First Case of Polio is Confirmed in Metro Manila
When the Department of Health (DOH) recorded two cases of polio back in September 2019, it immediately declared a national outbreak. That’s how serious polio is. Since then, there have been six more cases in Mindanao, and one in Laguna.
Then, on January 16, the DOH confirmed four more cases of polio, all afflicting children: two boys aged two and three from Maguindanao, a two-year-old boy from Sultan Kudarat, and a three-year-old boy from Quezon City, according to a report by Rappler. Samples of sewage water in Metro Manila tested positive for poliovirus types 1 or 2.
According to the DOH in October 2019, it had completed 95.4 percent of initial vaccination rounds of children aged 5 and below. With four new cases, and one being in the densely populated Metro Manila, the health department is urging families to participate in the catchup vaccinations.
Polio spreads more easily in densely populated areas with poor sanitation, which is why there is significant concern for informal settlers in Metro Manila.
What is polio?
Poliomyelitis or polio is a highly contagious disease caused by poliovirus. The virus invades the nervous system by way of contact with feces. Poliovirus in feces enters the body through the mouth and is retransmitted through the infected person’s feces.

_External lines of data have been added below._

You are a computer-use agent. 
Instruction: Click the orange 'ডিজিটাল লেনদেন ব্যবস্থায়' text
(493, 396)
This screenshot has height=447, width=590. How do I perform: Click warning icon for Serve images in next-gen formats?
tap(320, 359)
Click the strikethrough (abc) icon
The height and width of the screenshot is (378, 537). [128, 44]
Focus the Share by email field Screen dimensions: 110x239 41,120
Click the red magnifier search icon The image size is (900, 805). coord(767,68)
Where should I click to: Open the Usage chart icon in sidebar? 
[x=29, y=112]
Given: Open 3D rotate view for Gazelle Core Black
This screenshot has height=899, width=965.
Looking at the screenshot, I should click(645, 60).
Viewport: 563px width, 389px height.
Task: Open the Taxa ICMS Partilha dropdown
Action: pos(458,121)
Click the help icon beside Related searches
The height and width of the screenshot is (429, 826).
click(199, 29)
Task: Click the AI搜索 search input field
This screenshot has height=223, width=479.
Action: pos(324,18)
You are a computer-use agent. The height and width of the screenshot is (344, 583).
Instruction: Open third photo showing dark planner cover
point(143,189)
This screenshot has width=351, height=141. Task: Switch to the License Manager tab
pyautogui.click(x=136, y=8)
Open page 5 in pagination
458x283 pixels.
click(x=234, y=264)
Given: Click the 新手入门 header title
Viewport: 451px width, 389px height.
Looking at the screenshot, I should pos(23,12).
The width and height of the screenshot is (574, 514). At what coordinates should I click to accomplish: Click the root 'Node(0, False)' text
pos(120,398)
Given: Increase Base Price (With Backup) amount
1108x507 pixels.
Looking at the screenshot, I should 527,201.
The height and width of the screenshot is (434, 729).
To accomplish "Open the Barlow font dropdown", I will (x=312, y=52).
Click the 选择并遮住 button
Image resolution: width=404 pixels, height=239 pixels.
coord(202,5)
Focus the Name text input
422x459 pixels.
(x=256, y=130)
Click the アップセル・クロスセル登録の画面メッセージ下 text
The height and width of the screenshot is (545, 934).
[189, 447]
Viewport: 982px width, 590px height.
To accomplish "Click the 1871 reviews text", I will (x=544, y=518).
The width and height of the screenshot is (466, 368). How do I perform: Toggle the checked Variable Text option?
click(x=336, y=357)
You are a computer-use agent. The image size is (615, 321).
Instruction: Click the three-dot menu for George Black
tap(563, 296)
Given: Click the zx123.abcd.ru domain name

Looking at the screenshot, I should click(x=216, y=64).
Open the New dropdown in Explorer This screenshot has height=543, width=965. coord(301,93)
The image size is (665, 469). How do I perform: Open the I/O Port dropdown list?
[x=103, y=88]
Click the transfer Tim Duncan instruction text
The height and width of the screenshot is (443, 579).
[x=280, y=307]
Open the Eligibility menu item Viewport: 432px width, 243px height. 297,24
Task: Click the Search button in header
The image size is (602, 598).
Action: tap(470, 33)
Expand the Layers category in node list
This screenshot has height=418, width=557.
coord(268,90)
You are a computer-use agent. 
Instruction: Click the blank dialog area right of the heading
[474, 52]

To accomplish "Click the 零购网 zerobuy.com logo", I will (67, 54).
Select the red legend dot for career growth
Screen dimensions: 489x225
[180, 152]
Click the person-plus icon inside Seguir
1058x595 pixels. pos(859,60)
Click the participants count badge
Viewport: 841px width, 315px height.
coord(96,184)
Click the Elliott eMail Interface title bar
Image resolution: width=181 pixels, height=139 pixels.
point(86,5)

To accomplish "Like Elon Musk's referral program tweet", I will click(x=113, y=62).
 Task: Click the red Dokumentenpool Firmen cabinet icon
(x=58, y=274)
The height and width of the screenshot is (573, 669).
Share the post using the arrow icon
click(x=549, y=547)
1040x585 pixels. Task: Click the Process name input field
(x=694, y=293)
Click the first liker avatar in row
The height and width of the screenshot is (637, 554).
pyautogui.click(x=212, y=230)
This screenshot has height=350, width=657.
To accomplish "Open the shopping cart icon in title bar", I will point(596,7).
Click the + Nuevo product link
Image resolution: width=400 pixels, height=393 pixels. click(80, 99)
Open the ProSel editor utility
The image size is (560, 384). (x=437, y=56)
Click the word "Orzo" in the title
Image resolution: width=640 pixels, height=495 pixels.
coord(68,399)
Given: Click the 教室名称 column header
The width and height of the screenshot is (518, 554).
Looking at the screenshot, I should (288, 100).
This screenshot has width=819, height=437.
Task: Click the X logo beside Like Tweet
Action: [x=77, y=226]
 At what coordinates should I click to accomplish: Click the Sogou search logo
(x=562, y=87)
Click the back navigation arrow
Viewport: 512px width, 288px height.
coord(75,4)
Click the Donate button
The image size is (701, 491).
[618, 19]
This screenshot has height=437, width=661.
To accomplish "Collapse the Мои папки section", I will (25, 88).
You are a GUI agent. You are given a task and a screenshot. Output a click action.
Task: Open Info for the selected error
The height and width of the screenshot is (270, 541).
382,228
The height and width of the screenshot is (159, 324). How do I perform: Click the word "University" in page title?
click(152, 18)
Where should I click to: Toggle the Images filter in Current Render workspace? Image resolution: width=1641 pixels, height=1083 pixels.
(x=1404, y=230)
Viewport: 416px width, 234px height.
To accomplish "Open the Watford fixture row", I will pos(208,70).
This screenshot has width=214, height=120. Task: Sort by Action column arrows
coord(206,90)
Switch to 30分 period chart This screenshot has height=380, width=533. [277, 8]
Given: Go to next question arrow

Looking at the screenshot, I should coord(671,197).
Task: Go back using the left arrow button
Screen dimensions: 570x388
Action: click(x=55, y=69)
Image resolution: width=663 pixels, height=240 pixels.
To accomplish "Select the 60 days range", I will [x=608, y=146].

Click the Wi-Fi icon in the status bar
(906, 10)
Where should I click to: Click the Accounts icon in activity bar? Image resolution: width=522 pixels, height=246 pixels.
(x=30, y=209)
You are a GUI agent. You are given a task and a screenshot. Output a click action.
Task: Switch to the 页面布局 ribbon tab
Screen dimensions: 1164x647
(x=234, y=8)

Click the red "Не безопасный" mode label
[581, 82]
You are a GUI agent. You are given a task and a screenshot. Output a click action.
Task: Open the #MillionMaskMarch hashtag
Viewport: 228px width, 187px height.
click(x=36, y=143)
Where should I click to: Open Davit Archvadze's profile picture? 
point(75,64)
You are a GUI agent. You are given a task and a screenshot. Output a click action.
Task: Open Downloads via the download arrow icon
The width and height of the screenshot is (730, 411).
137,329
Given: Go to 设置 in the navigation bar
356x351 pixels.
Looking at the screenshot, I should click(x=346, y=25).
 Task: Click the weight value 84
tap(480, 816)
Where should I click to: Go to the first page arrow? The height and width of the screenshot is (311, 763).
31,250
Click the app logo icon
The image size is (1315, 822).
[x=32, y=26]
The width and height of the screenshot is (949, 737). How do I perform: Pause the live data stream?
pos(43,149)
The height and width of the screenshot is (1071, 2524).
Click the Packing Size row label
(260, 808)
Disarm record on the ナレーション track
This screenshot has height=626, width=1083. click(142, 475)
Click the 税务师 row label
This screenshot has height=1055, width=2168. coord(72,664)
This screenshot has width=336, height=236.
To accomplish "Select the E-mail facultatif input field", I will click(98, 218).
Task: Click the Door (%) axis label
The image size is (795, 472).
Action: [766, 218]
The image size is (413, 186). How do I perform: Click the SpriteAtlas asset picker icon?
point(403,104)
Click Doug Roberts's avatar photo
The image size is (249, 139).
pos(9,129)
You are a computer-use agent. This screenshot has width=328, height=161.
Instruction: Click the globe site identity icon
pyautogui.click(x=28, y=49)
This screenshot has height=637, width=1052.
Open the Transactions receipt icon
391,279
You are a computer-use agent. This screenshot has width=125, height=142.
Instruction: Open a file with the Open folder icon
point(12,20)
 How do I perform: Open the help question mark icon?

Symptoms of polio include fever, diarrhea, vomiting, muscle pain, stiff neck, asymmetric ascending paralysis, and weakness of extremities. It can lead to permanent paralysis and death.
Since polio is transmitted through physical contact with feces, it is highly advised to wash your hands regularly, particularly before meals, and after using the toilet. Children are highly susceptible to the disease, which is why vaccination is imperative.